The Secular or the Savior?

Are you old enough to remember when government schools released students for Christmas holidays and Easter holidays? Those terms have now been replaced with winter break and spring break. And Thanksgiving is being replaced by fall break. Do you think those replacements are accidental? They are indicators of the secular worldview and of paganism being the all-but-declared religion of the West.

What will be the endgame of a culture given over to the secular worldview? Is there reason for hope in the secular worldview? Does paganism deliver on its promises of progress?

Do not be deceived; we are incurably religious. We will worship someone or something(s). The question is whether we will worship the Creator, the one true and living God, or if we will worship ourselves (creatures)–that is, the earth (the creation).

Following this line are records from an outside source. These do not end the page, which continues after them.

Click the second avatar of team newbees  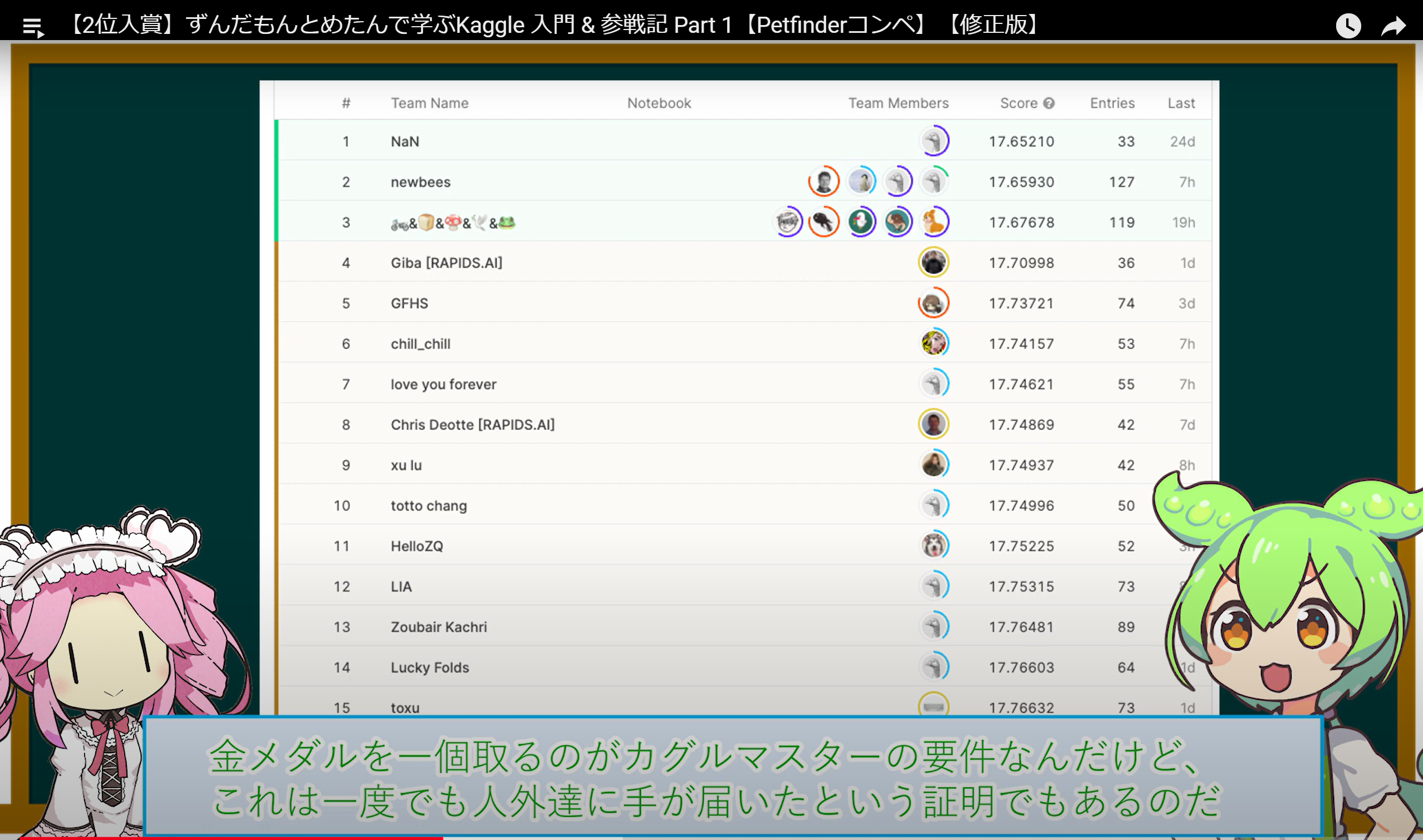point(861,181)
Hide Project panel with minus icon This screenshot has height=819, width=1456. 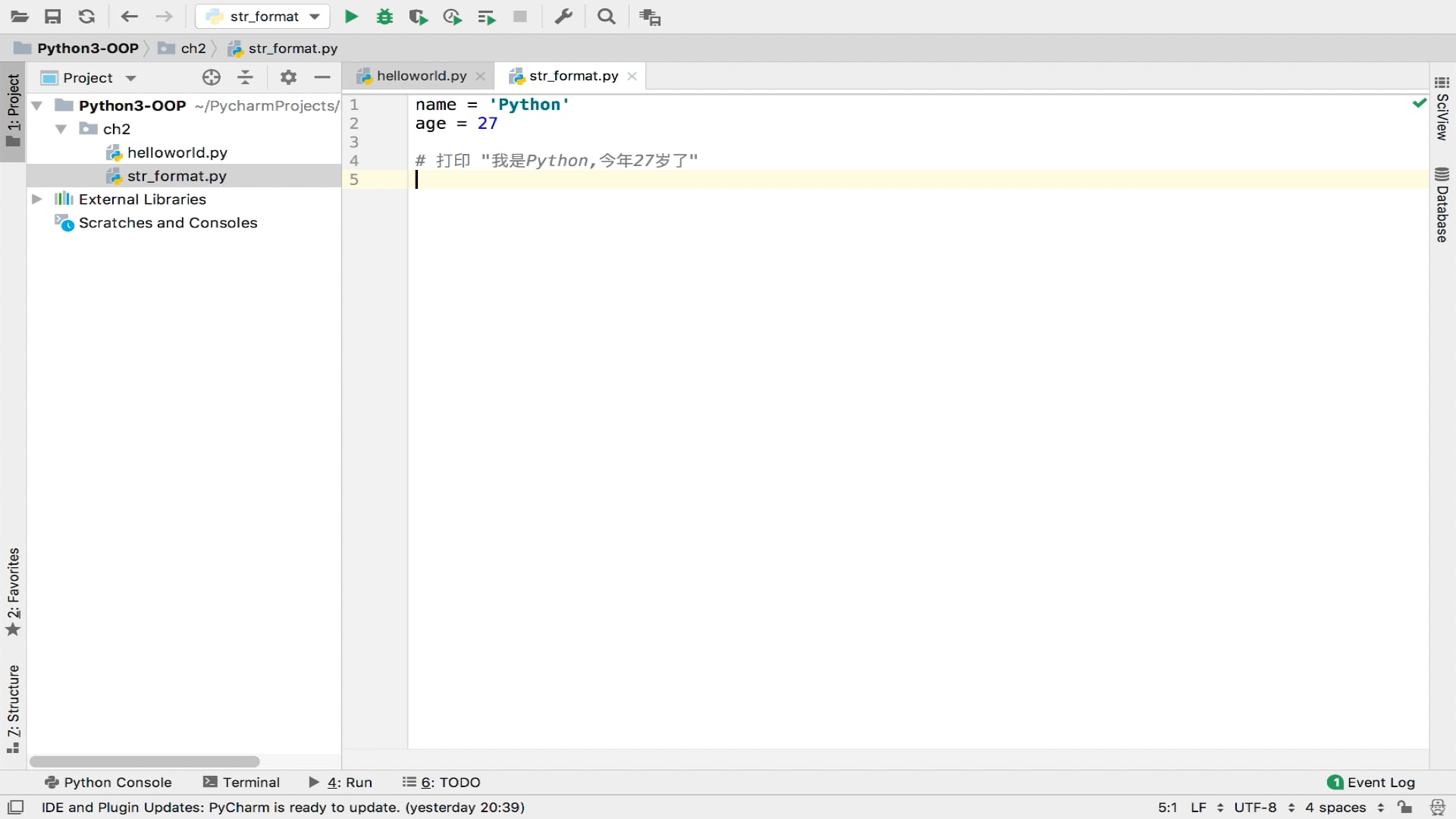(x=322, y=77)
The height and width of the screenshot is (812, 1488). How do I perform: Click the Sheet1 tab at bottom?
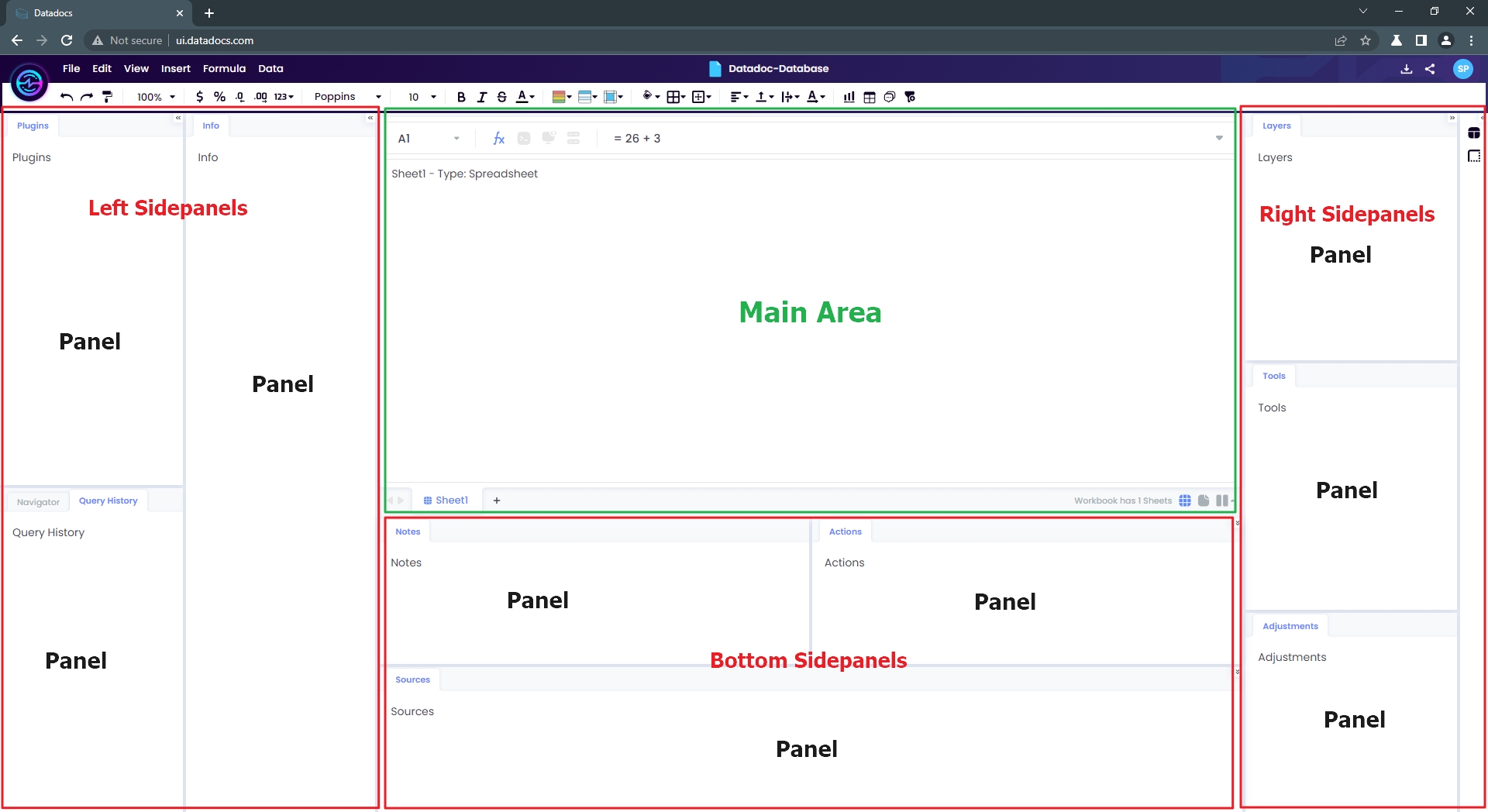[x=446, y=500]
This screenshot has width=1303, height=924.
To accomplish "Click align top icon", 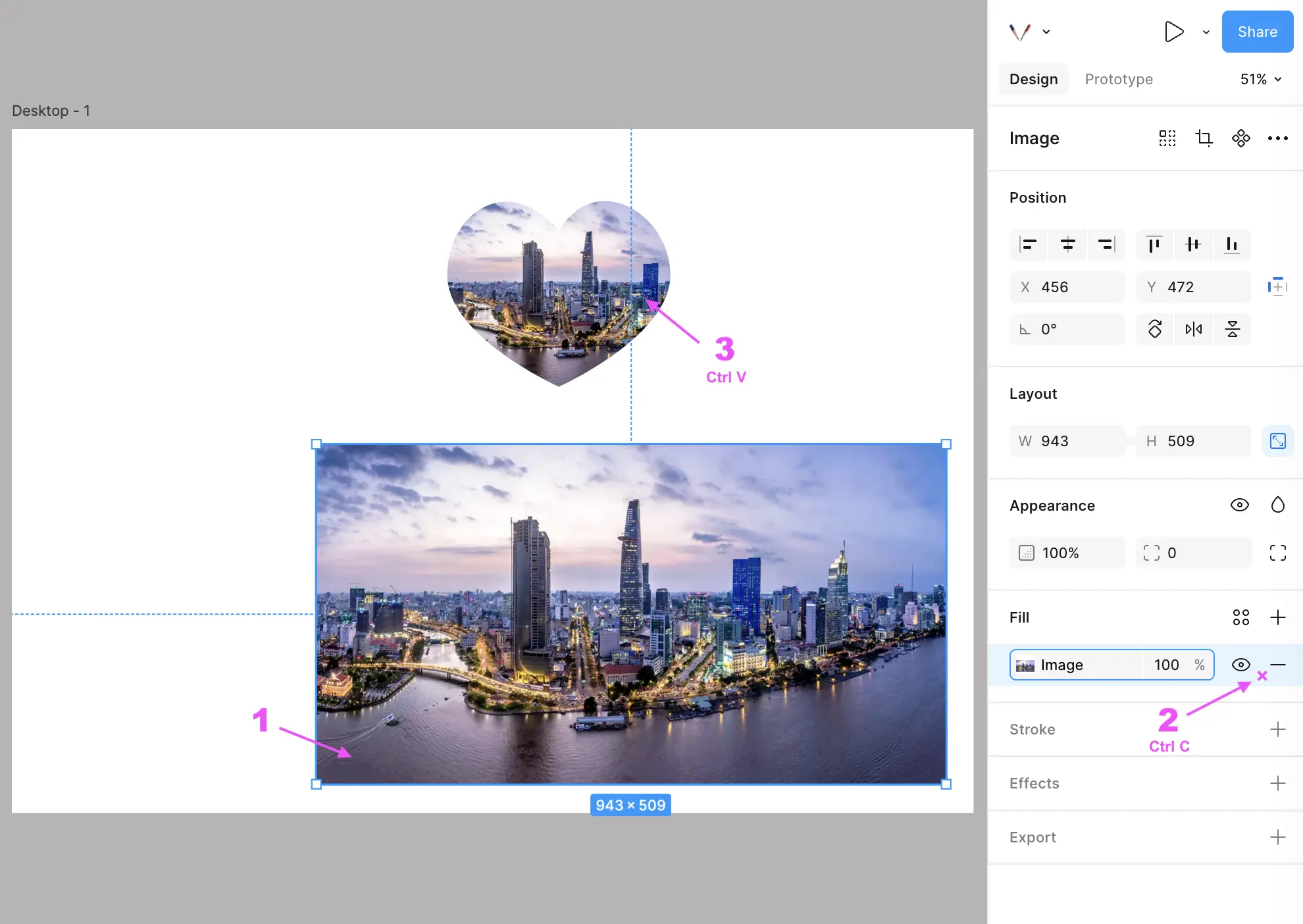I will pyautogui.click(x=1154, y=245).
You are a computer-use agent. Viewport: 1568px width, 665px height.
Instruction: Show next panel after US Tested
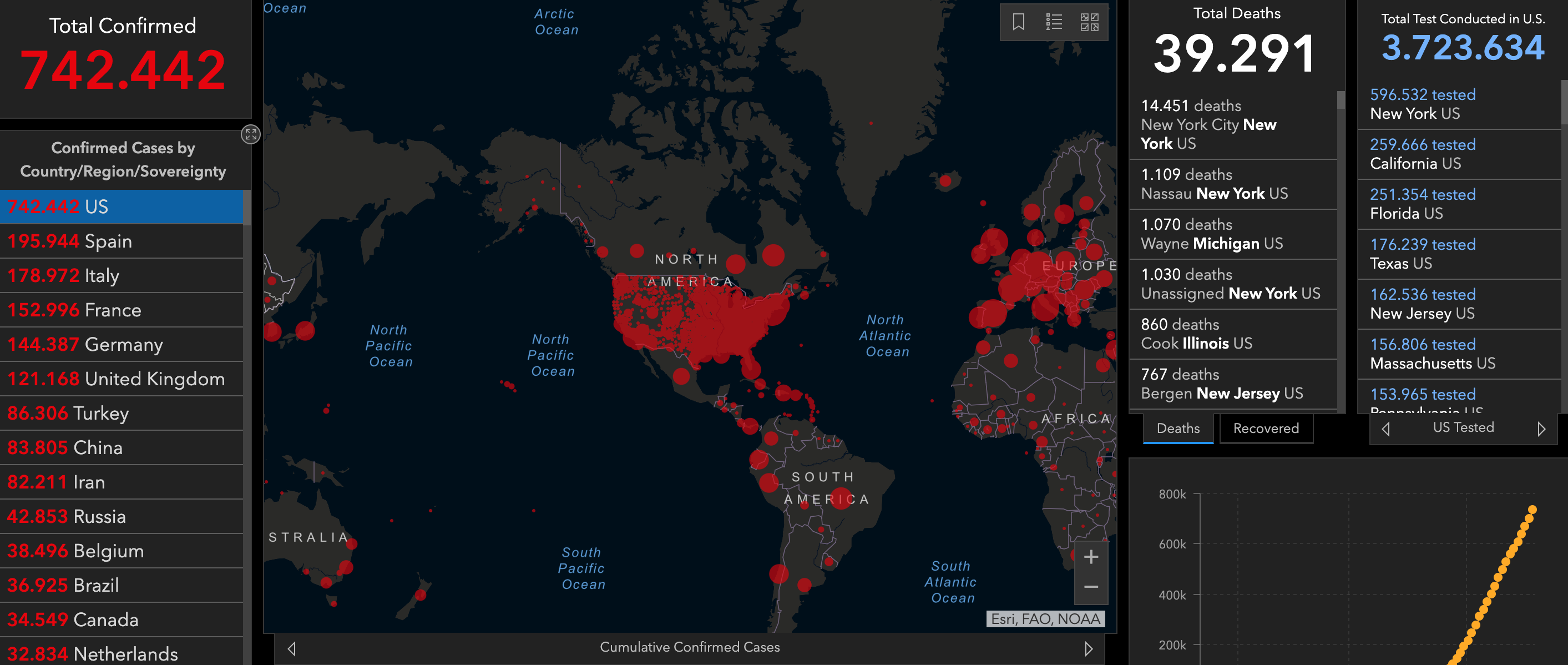click(x=1541, y=429)
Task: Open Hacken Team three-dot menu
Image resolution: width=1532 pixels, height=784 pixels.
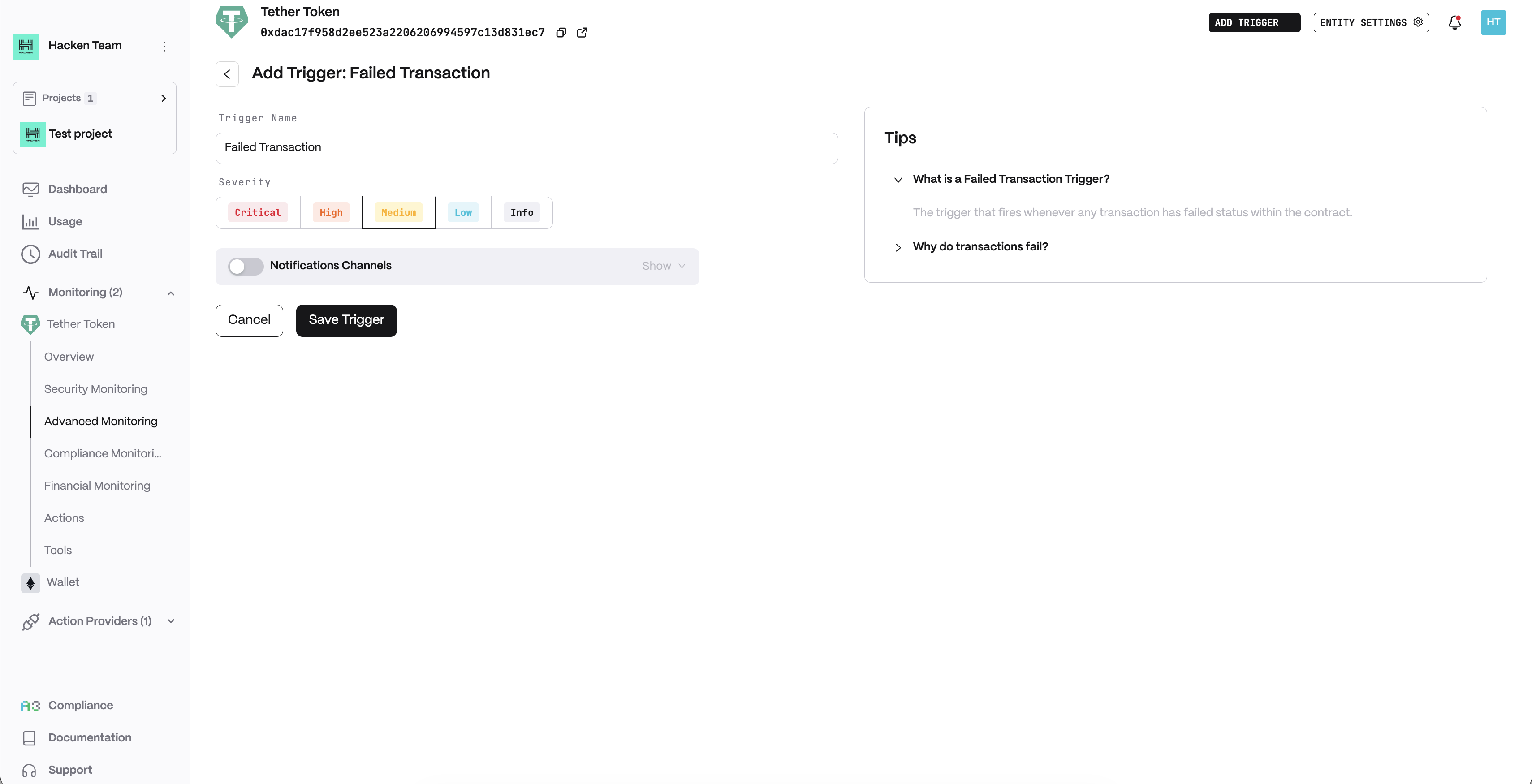Action: point(164,46)
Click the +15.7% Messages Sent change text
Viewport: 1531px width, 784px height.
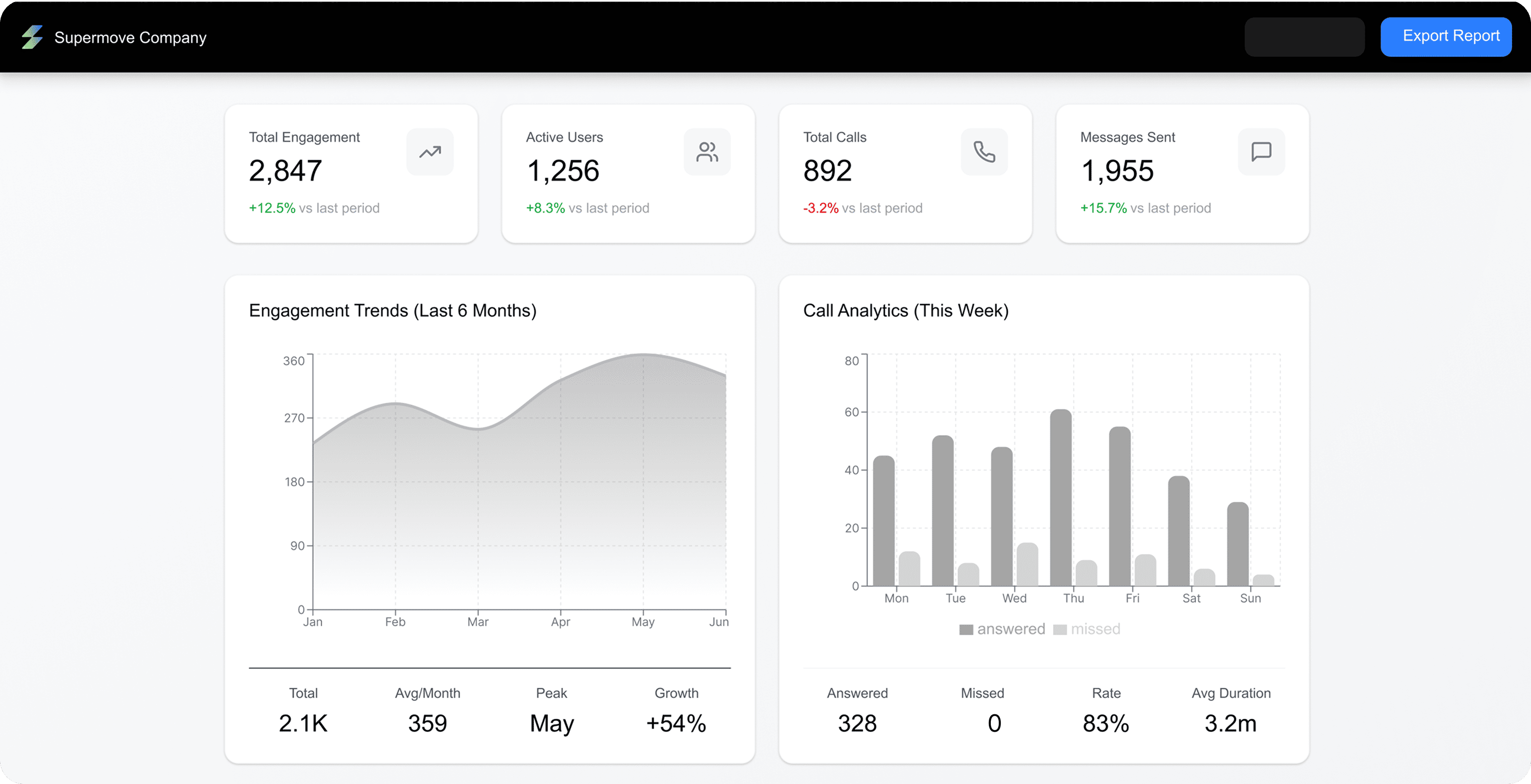(x=1103, y=208)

Recently I heard a fine sermon on Psalm 19. Called by C.S. Lewis the finest poem in literature, Psalm 19 is typically divided into two major parts. The first part describes God’s general revelation of himself through his created order (cosmos). The second part describes God’s special revelation of himself through his Word.

David wrote that God reveals himself to us, his creatures, through creation:

The heavens declare the glory of God, and the sky above proclaims his handiwork. Day to day pours forth speech, and night to night reveals knowledge. There is no speech, nor are there words, whose voice is not heard.Their voice goes out through all the earth, and their words to the end of the world (Psalm 19:1-4a, ESV)

What is that poetic language teaching? It’s straightforward—namely, that the firmament, the heavens, trumpet and herald this message: God is. The stars, the planets, the galaxies, etc. fill the mind and soul with wonder and cause us creatures to declare in response, “This has to be of God.” Randomness, chance, accident, billions of years, etc. cannot begin to explain the glory of what we behold.

And yet the slide into the secular pit continues. Why? Is it because God has not given enough evidence? Is it possible that it’s not lack of evidence for God’s existence that has led to the larger culture’s embrace of secularism and paganism? Is it possible that it’s much simpler—that, in fact, it’s a moral issue? What if it came down, in fact, to suppression of the overwhelming evidence of God’s existence?

According to Scripture, our consciences bear witness to God’s law written on our hearts. Our consciences either accuse or excuse our behavior: “They show that the work of the law is written on their hearts, while their conscience also bears witness, and their conflicting thoughts accuse or even excuse them” (Romans 2:15, ESV).

And yet the slide into the secular pit continues. Yet we have general revelation (the cosmos), and we have special revelation (Scripture). Moreover, we have consciences that accuse and/or excuse our behavior.

But ultimately we have God in the flesh, Jesus Christ, who, according to one of Christianity’s greatest creeds, was “conceived by the Holy Spirit and born of the Virgin Mary. He suffered under Pontius Pilate, was crucified, died, and was buried; he descended to hell. The third day he rose again from the dead. He ascended to heaven and is seated at the right hand of God the Father almighty.”

And yet the slide into the secular pit continues. Despite the heavens declaring the glory of God; despite the millions of Bibles on dashboards of vehicles or on coffee tables in homes; despite our consciences that prick us when we know we’ve violated the moral code; and even despite the Lord Jesus, whom the secular pagan world hates, but cannot get rid of. Where’s hope or salvation in secularism and/or paganism?

Despite the Dan Brown novels; despite Richard Dawkins’ tirades; despite Sam Harris’ vitriol—somehow this Jesus resurrects and outlives his enemies. And somehow the Christian church, so maligned by the increasingly secular and hostile culture, gathers across continents regularly, as a ransomed bride, and professes the faith of the gospel of grace–that Christ has died, that Christ has risen, and that Christ will come again.